6. Because you’ve always got a story to tell

This one time, I was walking through airport security…

Uncover Ostomy airport security

5. Because you have a plethora of jokes attached to your stomach

Whenever I walk through airport security…

Uncover Ostomy airport security

4. Because you can have a Crohns or Colitis flare, stomach flu, or food poisoning, and you only have to get up half the time!

Sorry, this one is a little gross… yet accurate and convenient.

Instead of running to the bathroom every few minutes like I used to when I was sick with Crohn’s or whenever I’ve had food poisoning, I can now sit back and relax while my ostomy handles it for me, for a little while.

Uncover ostomy sit back

3. Because it helps you get rid of assholes


But actually.

When you open up about your ostomy, you are opening yourself up to another person or a group of people.

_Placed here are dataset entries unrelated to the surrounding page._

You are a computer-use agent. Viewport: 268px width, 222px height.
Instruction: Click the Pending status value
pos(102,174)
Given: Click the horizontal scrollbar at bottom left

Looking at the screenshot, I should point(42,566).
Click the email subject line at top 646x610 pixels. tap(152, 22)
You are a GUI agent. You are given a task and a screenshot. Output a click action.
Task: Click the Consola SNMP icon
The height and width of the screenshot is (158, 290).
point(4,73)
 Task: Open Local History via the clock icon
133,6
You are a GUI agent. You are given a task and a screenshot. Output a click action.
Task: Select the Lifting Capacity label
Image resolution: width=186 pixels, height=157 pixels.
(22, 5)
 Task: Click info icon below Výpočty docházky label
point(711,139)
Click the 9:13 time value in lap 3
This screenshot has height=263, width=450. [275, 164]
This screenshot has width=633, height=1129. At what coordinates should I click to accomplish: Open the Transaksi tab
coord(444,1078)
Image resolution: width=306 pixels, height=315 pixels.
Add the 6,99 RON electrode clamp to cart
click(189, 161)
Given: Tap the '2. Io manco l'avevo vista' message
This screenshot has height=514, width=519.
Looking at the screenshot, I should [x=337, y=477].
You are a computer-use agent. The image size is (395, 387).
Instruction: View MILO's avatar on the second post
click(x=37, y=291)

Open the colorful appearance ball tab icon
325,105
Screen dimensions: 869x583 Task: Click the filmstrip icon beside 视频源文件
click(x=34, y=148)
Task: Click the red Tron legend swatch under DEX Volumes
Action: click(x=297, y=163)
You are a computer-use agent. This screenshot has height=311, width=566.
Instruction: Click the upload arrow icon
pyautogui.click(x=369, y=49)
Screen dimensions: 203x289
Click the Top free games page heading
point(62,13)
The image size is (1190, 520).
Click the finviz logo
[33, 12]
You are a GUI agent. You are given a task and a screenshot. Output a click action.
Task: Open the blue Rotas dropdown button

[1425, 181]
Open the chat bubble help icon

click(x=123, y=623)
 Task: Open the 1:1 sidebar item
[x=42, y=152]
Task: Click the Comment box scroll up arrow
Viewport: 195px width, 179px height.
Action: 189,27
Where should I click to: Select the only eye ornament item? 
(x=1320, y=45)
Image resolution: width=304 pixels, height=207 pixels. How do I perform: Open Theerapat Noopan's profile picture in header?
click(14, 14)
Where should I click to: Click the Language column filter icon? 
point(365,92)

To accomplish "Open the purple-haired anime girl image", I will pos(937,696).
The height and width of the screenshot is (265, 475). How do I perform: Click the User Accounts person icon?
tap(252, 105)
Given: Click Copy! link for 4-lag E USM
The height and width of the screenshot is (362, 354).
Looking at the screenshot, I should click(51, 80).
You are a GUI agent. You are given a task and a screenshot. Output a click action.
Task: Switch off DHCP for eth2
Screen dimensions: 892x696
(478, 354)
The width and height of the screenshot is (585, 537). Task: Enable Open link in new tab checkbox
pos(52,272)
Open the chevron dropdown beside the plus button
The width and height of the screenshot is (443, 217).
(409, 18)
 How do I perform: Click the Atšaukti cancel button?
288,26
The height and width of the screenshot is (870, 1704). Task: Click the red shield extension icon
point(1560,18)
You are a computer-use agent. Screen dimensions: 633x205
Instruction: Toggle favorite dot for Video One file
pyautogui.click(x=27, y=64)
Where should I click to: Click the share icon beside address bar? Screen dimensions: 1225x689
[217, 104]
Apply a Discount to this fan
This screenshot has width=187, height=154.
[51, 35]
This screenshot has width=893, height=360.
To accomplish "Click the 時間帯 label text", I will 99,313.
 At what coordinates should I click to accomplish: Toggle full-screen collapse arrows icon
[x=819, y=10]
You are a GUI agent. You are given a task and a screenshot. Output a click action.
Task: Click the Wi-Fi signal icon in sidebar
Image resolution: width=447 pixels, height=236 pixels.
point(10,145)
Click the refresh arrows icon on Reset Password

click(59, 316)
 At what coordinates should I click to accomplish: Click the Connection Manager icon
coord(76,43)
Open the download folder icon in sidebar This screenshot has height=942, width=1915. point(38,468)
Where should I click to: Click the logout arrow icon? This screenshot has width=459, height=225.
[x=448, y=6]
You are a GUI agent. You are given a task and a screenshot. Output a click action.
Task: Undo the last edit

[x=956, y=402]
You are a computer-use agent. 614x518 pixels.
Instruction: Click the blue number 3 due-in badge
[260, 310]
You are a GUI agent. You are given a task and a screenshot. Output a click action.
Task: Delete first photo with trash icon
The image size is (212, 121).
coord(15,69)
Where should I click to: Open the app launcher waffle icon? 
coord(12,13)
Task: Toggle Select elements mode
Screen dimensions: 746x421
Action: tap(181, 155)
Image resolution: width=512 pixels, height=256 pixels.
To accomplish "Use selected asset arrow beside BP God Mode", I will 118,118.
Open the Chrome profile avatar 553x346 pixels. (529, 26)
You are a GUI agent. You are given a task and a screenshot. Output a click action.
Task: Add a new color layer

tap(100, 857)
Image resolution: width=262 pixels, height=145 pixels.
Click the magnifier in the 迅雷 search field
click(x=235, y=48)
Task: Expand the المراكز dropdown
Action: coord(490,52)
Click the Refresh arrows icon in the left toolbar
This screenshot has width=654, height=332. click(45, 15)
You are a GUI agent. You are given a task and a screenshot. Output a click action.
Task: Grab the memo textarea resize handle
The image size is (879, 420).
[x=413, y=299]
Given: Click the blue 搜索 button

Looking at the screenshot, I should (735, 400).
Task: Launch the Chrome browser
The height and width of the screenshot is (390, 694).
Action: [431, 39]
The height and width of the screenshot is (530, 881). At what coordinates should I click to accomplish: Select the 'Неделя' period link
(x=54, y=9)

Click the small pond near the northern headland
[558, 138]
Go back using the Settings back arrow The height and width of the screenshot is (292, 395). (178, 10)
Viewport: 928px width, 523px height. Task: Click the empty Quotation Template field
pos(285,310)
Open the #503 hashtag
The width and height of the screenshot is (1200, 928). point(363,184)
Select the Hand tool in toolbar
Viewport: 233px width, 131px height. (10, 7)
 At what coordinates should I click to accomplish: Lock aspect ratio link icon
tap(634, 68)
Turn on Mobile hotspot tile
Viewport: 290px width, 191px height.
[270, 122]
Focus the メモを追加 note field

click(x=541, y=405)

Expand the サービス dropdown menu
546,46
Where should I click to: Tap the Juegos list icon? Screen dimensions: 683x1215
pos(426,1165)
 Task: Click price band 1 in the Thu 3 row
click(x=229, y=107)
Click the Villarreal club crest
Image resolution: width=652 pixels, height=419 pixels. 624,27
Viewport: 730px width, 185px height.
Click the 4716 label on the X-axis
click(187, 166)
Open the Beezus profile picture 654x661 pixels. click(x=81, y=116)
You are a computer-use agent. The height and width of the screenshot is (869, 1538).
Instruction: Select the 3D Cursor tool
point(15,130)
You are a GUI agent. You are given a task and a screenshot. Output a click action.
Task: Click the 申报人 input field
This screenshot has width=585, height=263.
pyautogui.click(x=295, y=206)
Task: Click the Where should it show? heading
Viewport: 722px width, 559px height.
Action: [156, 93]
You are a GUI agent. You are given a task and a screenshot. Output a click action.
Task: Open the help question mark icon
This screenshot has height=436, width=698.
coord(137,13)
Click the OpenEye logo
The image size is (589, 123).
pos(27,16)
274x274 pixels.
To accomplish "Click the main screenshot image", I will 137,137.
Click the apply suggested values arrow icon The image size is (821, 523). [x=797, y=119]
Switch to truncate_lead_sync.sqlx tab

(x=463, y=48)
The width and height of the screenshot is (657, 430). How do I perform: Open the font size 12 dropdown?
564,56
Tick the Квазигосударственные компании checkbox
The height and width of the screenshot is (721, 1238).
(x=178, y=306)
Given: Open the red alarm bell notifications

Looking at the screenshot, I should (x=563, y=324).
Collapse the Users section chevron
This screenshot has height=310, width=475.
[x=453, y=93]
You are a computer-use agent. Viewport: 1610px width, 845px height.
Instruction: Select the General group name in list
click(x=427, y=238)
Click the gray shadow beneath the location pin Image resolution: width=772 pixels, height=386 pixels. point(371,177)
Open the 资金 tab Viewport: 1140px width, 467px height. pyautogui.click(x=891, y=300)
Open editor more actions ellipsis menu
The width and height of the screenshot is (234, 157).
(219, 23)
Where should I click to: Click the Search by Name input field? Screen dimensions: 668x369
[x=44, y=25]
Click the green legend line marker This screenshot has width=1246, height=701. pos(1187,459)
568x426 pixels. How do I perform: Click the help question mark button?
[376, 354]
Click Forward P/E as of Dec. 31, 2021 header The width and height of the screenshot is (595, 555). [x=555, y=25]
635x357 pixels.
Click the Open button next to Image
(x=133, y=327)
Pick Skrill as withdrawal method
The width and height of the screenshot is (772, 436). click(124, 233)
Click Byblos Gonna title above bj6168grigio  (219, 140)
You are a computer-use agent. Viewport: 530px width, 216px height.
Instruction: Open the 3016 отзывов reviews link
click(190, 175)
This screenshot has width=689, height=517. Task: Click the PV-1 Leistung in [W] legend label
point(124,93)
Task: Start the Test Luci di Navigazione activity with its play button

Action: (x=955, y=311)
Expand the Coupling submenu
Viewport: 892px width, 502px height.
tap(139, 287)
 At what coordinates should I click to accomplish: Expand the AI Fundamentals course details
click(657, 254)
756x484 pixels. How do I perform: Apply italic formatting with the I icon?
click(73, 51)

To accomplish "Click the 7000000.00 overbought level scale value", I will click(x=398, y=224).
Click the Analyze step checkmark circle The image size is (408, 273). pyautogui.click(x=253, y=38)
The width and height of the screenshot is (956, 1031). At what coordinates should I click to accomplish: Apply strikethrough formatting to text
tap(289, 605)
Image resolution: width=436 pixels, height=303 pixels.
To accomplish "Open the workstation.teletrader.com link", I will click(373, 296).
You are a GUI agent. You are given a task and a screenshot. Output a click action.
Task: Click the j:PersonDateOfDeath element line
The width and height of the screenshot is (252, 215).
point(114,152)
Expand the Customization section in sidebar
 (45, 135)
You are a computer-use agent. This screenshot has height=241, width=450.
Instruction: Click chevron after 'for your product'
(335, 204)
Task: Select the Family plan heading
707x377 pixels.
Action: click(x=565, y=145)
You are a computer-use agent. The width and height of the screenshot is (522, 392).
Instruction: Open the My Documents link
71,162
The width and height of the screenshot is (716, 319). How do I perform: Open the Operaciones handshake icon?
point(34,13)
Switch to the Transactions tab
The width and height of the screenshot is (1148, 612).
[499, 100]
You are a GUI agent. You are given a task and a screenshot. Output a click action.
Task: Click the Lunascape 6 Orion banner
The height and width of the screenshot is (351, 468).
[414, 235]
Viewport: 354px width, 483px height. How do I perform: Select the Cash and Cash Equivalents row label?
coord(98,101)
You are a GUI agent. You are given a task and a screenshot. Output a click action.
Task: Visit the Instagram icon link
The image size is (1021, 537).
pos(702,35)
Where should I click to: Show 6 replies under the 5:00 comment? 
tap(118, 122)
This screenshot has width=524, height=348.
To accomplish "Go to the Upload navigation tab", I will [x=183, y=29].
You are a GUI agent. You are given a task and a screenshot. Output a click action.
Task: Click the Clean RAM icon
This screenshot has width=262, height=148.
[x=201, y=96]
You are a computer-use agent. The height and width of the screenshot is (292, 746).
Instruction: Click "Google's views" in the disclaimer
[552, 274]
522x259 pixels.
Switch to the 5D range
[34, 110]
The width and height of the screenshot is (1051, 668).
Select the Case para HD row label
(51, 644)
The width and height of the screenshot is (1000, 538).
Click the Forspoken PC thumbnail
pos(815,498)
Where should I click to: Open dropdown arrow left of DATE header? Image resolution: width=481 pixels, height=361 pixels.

If that other person, or those people, can’t accept you for how strong you are for making it through surgery, for how brave you are for opening up to them about the surgery, and how awesome you are for living your life in a completely different way, then they suck and you need to get rid of them.

Without the ostomy, you may not have seen their asshole side until it was too late.

Uncover Ostomy bridemaids swag


2. Because it helps you find amazing people

While opening up about an ostomy can shed light on the people you want to get rid of, it can also show you just how special the other people in your life really are.

The people who can look deep into your soul and appreciate you for who you are, what you’ve gone through, and what you’re continuing to go through with your ostomy are the people we are meant to keep.

Uncover ostomy love

1. Because it makes you who you are – and you should be damn proud

12 years later, I couldn’t imagine who I would be today, without my ostomy.

It’s not because I believe that I am me because of my ostomy, but I believe that I am me because of what my ostomy has done for me.

It has taught me to accept myself for who I am, no matter what I’m made of (or missing!)

It has taught me to adapt to situations around me, whether it meant learning to eat differently, dress differently, how to swim, shower, or get intimate with an ostomy, or even how to adapt to opening up about what makes me different.

It has taught me to be brave, by preparing for, having, and making it out of surgery to tell the tale to those around me and around the world.

It has also given me another chance at life, which would have been taken away from me from my illness. Without my ostomy, I would be dead.

So, with that, I’m busting out the candles.

Just because I can’t eat the cake, doesn’t mean I can’t celebrate!